Thank you for your time.
"Again the word of the LORD came to me, saying, "Son of man, speak to the children of your people, and say to them: 'When I bring the sword upon a land, and the people of the land take a man from their territory and make him their watchman, when he sees the sword coming upon the land, if he blows the trumpet and warns the people, then whoever hears the sound of the trumpet and does not take warning, if the sword comes and takes him away, his blood shall be on his own head. He heard the sound of the trumpet, but did not take warning; his blood shall be upon himself. But he who takes warning will save his life. 'But if the watchman sees the sword coming and does not blow the trumpet, and the people are not warned, and the sword comes and takes any person from among them, he is taken away in his iniquity; but his blood I will require at the watchman's hand'"" (Ezekiel 33:1-6).

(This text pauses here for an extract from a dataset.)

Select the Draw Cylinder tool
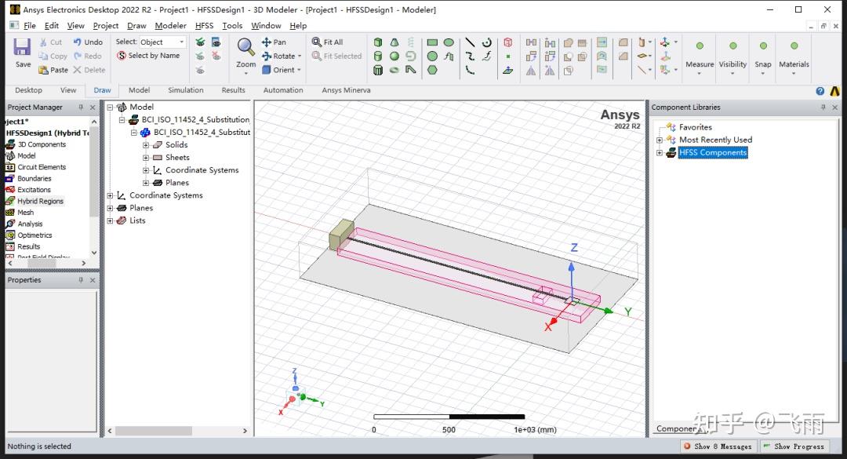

When a watchman sees the enemy coming, does he need to announce each individual soldier? Yet, you think you are not warning people unless you tell them about every individual sin that you see. When a person is in sin, is there a difference between whether they are involved in five sins or ten sins?
Does a watchman need to issue warnings for every city or only the city he is assigned to guard? "So you, son of man: I have made you a watchman for the house of Israel; therefore you shall hear a word from My mouth and warn them for Me" (Ezekiel 33:7). Ezekiel didn't issue warnings for the Romans or the Germans. He did issue some warnings for neighboring countries, but stating what they were doing wrong, the warnings were fairly general.
You are focused on the end results, the sins, but what is really missing are the foundations. I just heard an excellent series last week that I'm thinking of "borrowing." But the main point is that before you can truly do justice in addressing moral issues, you have to make sure the foundations are in place. If a person doesn't believe in God, of course, they are going to get involved in all sorts of sins. If they don't believe the Bible to be God's teachings for mankind to follow, then again they will sin. If they don't believe that Jesus rose from the grave, then again they will sin because they don't really believe in a resurrection for themselves and a home in heaven.
It is true, that sometimes people need a wake-up call to realize that they are off-track, but there need to be foundations laid so that they will listen to what you are saying.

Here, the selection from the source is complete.